A genomics approach to the comprehensive analysis of the glutathione S-transferase gene family in soybean and maize

Abstract

By BLAST searching a large expressed sequence tag database for glutathione S-transferase (GST) sequences we have identified 25 soybean (Glycine max) and 42 maize (Zea mays) clones and obtained accurate full-length GST sequences. These clones probably represent the majority of members of the GST multigene family in these species. Plant GSTs are divided according to sequence similarity into three categories: types I, II, and III. Among these GSTs only the active site serine, as well as another serine and arginine in or near the "G-site" are conserved throughout. Type III GSTs have four conserved sequence patches mapping to distinct structural features. Expression analysis reveals the distribution of GSTs in different tissues and treatments: Maize GSTI is overall the most highly expressed in maize, whereas the previously unknown GmGST 8 is most abundant in soybean. Using DNA microarray analysis we observed increased expression among the type III GSTs after inducer treatment of maize shoots, with different genes responding to different treatments. Protein activity for a subset of GSTs varied widely with seven substrates, and any GST exhibiting greater than marginal activity with chloro-2,4 dinitrobenzene activity also exhibited significant activity with all other substrates, suggesting broad individual enzyme substrate specificity.

Figure 1

Phylogenetic tree showing relationship of all known maize GST protein sequences. The horizontal scale shows the number of differences per 100 residues derived from the Clustal V alignment. Details of construction are in “Materials and Methods” and NCBI accession numbers are shown in Table I.

Figure 2

Phylogenetic tree showing relationship of all known soybean GST protein sequences.
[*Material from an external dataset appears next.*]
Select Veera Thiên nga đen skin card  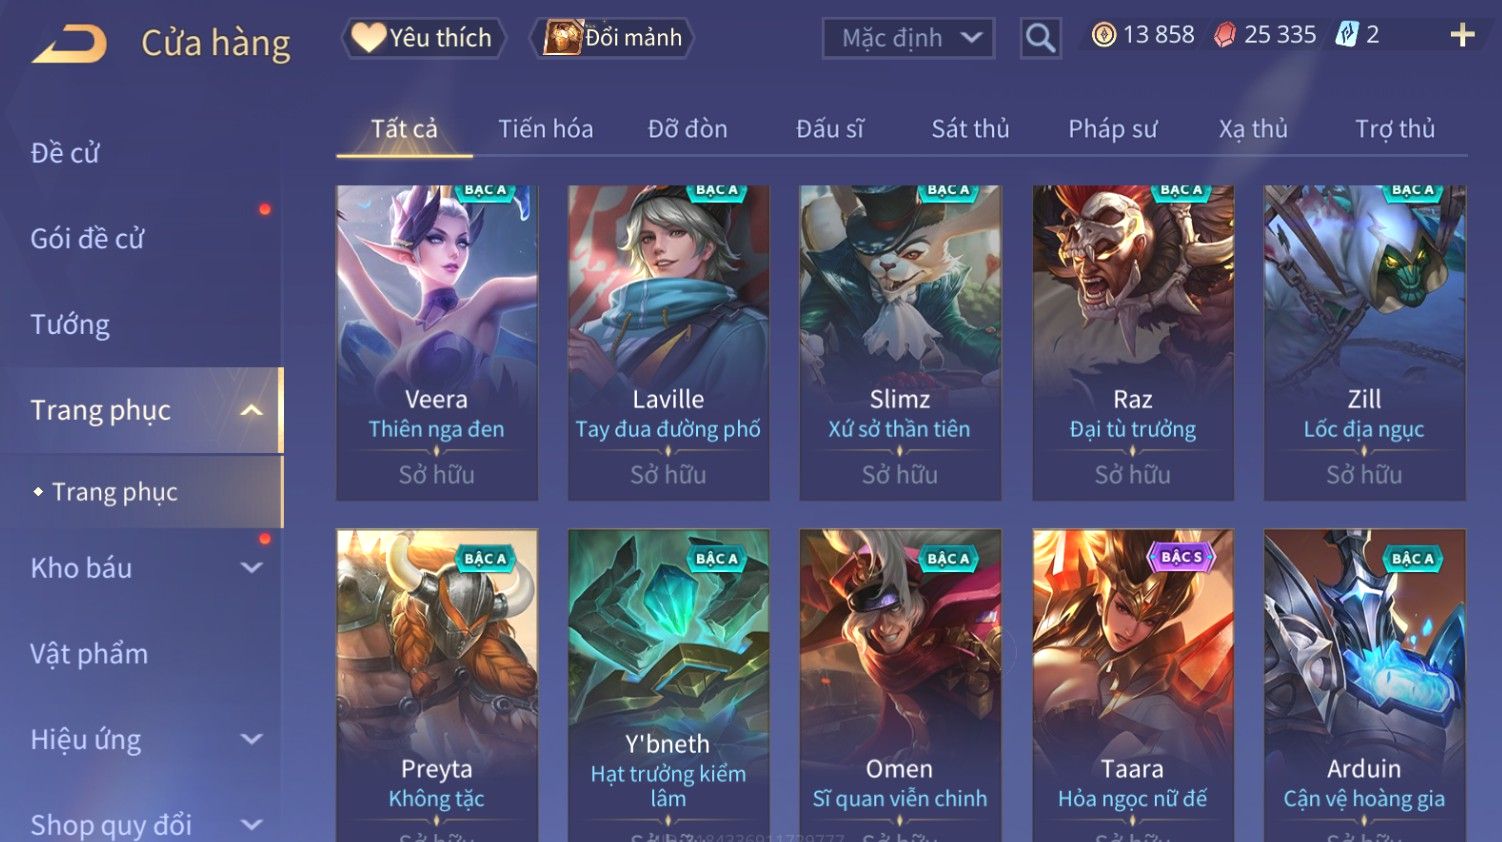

The horizontal scale shows the number of differences per 100 residues derived from the Clustal V alignment. Details of construction are in “Materials and Methods” and NCBI accession numbers are shown in Table II.

Figure 3

A bar graph showing the distribution of type I, type II, and type III GSTs within maize and soybean.

Figure 4

Expression of maize GST genes by DNA microarray analysis. The names of the new GSTs presented in this study have been abbreviated so that only the numerical designation is shown (e.g. ZmGST 13 is 13). A, Relative intensity values for each gene spot after hybridization to Cy3 labeled cDNA probe prepared from mRNA isolated from untreated etiolated maize seedlings. B, Fold induction of GST genes due to treatment of etiolated maize seedlings with 5 μL L⁻¹ dichlormid. Fold induction equals the intensity value for each gene target with a Cy5 labeled cDNA probe derived from treated tissue divided by the intensity value for each gene target with a Cy3-labeled cDNA probe derived from untreated tissue. C, Fold induction of GST genes due to treatment of etiolated maize seedlings with 10% (v/v) ethanol.

Figure 5

The consensus sequence report of all known maize and soybean GSTs. The amino acid sequences in each of the three classes of GSTs were aligned using the Clustal V method in the Megalign module of DNASTAR. Only the consensus sequence is shown. The histograms show the relative abundance of each amino acid in the group of sequences according to the consensus strength score that is a whole number from 0 to 5 (0, no bar; 1, dark blue; 2, light blue; 3, green; 4, orange; and 5, red). The red arrows indicate the three amino acids that are totally conserved in all of the GSTs reported here. A, The consensus report from all known maize and soybean type I GSTs. Note that a single sequence ZmGST 16 at a length of 299 amino acids is substantially longer than all of the other GSTs and accounts for the long stretch of unique sequence at the C terminus of the consensus. B, The consensus report from all known maize and soybean type II GSTs. Note that there are only three members of this class and they are quite closely related. C, The consensus report from all known maize and soybean type III GSTs.

Figure 6

Three-dimensional structure of plant GSTs with the strongly conserved type III features mapped. The active site Ser is shown in green as a space-filled model. The conserved patches in the Type III consensus sequence are shown as ribbons and colored as red, S20-L38; blue, K49-H68; orange, E76-E86; and yellow, L101-W114. A, The lactoylglutathione complex of a GSTI dimer taken from Neuefeind et al. (1997a). The substrate analog is shown as a space-filled model using Corey, Pauling, and Koltun colors. The regions of GSTI that are homologous to the type III conserved patches are S11-E29 (red), K41-N58 (blue), E66-R76 (orange), and R84-W98 (yellow). B, A homology model of ZmGST 24 prepared as described in the text. The monomer is shown in the same orientation as the GSTI dimer. The conserved patches in the ZmGST 24 sequence are S11-E29 (red), K38-H57 (blue), E64-E74 (orange), and L85-W98 (yellow).